**Given task**
Please write out the records word for word, from their first line through the line that contains "center [1969, 1208].", including that line.

**Extracted data**
# # # # #

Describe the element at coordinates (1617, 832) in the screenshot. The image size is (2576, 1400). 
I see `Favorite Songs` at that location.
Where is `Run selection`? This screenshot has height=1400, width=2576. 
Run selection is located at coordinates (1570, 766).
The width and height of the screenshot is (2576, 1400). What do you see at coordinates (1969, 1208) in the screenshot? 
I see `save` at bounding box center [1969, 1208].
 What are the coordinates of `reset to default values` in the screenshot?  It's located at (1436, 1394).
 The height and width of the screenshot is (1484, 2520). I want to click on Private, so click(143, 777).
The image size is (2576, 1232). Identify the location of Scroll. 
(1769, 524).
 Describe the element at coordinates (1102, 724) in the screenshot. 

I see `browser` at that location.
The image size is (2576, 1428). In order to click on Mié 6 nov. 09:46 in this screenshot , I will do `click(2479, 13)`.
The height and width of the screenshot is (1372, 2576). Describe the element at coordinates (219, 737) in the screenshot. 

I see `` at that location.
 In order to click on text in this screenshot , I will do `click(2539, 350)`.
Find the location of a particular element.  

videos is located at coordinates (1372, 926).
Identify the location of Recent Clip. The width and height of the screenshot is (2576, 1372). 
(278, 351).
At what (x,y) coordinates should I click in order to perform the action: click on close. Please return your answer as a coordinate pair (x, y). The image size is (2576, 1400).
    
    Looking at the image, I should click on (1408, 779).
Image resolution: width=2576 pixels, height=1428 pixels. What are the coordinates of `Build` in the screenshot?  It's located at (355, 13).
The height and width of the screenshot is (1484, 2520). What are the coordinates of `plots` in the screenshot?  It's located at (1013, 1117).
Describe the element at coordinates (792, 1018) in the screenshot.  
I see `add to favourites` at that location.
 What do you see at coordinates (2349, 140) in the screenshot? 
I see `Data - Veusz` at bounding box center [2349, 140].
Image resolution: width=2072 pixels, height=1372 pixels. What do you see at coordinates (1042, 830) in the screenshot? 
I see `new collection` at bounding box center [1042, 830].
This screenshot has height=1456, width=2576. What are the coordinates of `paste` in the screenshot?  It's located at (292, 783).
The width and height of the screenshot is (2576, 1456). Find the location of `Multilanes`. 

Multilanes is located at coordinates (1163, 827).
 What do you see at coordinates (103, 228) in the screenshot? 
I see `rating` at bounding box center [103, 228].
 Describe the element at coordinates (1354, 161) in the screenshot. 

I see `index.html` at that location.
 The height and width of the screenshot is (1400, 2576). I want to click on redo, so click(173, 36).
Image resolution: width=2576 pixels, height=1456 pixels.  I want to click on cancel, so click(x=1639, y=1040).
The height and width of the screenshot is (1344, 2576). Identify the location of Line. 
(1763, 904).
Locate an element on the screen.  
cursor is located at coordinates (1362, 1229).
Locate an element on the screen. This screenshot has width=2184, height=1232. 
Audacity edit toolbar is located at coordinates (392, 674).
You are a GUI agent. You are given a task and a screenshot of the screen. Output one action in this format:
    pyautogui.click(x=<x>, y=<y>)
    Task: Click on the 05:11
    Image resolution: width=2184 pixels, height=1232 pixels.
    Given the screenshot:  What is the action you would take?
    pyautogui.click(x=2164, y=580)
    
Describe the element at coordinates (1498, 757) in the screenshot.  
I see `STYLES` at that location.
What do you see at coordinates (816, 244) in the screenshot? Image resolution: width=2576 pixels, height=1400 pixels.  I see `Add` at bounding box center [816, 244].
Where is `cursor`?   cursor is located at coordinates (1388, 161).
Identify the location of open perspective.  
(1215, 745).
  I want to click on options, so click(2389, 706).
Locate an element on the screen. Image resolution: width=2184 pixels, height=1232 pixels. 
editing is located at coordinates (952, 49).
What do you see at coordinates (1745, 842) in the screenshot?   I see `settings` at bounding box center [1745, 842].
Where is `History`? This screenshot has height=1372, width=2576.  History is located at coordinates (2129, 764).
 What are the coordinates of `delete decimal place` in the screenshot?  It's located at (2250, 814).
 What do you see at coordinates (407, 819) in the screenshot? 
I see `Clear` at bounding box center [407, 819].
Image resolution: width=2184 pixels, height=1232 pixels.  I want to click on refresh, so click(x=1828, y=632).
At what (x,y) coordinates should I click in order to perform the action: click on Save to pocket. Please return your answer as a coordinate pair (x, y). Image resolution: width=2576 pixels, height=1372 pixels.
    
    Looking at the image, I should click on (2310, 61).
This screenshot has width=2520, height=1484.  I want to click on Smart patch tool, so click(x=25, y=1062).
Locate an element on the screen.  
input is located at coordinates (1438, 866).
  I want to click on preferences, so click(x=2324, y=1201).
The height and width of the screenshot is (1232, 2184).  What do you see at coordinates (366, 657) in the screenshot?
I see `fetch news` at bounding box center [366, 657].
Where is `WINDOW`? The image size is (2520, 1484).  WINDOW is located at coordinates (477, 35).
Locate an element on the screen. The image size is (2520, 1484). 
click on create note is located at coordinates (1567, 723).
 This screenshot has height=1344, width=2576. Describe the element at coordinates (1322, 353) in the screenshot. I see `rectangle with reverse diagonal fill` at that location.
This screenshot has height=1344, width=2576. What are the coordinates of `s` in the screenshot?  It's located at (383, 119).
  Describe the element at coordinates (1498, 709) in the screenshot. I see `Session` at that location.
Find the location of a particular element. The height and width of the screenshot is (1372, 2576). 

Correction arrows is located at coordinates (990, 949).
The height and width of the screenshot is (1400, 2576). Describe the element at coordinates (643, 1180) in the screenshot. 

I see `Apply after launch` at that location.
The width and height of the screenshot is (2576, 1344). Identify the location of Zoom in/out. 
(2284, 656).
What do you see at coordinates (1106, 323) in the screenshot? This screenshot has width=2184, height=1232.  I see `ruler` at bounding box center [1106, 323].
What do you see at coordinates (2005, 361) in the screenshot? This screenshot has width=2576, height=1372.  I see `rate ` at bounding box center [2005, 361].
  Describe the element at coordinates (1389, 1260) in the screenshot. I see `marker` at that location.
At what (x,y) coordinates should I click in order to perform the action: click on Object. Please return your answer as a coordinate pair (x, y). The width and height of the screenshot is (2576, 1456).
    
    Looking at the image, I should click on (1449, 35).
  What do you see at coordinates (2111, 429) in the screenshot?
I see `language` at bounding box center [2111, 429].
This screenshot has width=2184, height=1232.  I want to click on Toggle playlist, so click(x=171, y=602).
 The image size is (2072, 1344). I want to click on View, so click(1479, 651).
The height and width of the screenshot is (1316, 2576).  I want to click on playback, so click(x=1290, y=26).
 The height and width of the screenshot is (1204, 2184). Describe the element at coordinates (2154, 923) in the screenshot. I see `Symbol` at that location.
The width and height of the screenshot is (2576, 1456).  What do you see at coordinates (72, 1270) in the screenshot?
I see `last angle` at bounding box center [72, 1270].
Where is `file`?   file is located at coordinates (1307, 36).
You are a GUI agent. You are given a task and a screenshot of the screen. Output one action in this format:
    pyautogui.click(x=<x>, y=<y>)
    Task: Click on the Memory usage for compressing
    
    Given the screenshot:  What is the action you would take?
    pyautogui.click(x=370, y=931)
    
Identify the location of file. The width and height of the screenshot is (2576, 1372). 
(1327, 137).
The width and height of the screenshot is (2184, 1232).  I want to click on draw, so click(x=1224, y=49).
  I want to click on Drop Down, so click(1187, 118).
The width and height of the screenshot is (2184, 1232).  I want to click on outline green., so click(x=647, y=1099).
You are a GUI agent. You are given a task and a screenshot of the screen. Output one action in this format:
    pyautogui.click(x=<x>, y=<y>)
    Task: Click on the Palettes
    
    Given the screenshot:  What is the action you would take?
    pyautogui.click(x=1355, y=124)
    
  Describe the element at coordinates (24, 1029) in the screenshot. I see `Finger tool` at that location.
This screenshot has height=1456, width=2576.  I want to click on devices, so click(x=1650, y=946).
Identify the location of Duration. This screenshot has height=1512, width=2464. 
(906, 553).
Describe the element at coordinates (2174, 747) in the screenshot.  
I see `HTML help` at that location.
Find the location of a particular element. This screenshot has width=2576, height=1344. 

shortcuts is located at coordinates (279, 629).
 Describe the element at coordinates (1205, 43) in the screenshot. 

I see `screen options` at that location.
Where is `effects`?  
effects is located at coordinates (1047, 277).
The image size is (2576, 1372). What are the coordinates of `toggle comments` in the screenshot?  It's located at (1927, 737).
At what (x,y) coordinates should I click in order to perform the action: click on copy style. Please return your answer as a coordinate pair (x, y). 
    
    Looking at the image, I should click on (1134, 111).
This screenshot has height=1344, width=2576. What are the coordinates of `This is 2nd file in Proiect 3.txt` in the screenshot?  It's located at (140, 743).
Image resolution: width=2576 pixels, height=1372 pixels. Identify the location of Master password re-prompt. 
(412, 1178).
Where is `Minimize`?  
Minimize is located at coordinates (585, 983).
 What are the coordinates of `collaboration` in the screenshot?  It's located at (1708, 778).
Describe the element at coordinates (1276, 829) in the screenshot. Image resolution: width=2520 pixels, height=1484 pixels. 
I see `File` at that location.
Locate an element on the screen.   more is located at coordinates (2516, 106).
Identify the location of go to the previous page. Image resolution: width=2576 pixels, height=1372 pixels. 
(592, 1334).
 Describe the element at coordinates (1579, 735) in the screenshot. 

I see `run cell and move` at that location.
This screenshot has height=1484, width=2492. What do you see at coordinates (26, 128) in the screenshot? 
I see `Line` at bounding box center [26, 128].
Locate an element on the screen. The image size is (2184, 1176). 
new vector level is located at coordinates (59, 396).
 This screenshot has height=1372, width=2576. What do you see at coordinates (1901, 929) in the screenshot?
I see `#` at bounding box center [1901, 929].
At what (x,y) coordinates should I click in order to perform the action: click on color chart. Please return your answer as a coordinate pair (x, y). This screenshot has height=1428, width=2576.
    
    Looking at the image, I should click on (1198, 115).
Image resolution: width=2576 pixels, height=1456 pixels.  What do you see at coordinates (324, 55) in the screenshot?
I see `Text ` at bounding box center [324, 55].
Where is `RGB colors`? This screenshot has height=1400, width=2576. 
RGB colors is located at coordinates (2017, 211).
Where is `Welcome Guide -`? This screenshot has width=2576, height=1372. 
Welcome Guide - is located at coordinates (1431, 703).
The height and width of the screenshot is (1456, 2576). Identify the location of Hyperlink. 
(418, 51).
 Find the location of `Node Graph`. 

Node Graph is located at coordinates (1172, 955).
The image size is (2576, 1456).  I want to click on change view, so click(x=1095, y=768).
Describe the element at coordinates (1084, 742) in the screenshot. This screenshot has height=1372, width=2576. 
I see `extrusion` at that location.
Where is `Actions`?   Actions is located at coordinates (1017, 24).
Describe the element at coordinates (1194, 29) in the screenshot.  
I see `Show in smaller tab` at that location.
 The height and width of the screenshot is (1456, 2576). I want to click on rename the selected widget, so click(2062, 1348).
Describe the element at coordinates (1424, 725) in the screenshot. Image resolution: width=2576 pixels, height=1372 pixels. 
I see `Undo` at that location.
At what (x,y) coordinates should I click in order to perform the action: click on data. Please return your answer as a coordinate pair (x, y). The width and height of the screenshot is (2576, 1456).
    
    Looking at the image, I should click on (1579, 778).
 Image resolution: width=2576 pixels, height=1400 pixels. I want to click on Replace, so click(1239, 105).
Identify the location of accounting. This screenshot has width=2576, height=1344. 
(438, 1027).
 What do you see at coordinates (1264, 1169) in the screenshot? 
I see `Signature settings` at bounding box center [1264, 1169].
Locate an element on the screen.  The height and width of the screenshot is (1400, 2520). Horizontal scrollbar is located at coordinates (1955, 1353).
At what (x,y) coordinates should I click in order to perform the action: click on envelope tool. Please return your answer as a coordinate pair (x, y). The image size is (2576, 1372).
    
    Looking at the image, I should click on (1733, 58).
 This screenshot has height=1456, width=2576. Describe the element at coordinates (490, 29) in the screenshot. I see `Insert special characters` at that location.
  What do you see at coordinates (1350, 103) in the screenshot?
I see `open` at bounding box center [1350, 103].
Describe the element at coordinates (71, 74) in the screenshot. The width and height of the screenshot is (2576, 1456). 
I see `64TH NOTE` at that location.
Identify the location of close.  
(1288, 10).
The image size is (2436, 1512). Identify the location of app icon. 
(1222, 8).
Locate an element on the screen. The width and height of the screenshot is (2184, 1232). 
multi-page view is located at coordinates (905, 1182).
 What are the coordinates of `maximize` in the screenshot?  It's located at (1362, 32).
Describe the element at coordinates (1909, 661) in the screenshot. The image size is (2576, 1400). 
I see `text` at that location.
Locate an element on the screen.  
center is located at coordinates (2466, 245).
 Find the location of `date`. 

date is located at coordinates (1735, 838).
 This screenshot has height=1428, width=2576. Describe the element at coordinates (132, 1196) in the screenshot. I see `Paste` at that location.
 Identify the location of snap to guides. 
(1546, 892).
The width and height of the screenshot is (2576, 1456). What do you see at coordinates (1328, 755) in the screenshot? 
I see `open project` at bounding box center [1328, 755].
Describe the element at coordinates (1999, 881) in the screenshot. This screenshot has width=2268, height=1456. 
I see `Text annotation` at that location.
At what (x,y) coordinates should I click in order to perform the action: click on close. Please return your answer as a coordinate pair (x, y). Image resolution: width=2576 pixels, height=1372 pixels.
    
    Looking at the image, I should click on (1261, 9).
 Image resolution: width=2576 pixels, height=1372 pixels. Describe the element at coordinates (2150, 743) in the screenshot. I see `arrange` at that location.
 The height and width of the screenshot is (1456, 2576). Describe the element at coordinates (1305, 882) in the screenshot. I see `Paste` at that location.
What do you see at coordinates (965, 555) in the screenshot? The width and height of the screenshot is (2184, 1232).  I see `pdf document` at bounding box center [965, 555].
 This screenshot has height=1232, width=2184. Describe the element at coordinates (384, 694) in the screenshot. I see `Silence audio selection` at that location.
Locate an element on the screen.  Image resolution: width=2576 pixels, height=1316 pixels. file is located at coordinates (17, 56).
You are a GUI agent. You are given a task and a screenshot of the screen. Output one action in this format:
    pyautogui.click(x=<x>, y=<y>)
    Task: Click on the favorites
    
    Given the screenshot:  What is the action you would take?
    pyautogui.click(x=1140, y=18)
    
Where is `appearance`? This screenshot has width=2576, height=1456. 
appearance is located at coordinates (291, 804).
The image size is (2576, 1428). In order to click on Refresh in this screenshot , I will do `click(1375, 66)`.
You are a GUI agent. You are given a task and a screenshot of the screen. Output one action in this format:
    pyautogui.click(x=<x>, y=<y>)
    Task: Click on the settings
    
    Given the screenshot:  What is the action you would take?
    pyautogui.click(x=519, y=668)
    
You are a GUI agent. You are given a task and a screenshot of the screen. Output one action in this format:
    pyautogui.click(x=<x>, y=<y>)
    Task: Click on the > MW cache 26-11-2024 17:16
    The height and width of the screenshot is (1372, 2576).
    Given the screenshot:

# # # # #

**Solution below**
Describe the element at coordinates (1617, 832) in the screenshot. The image size is (2576, 1400). 
I see `Favorite Songs` at that location.
Where is `Run selection`? This screenshot has height=1400, width=2576. 
Run selection is located at coordinates (1570, 766).
The width and height of the screenshot is (2576, 1400). What do you see at coordinates (1969, 1208) in the screenshot? 
I see `save` at bounding box center [1969, 1208].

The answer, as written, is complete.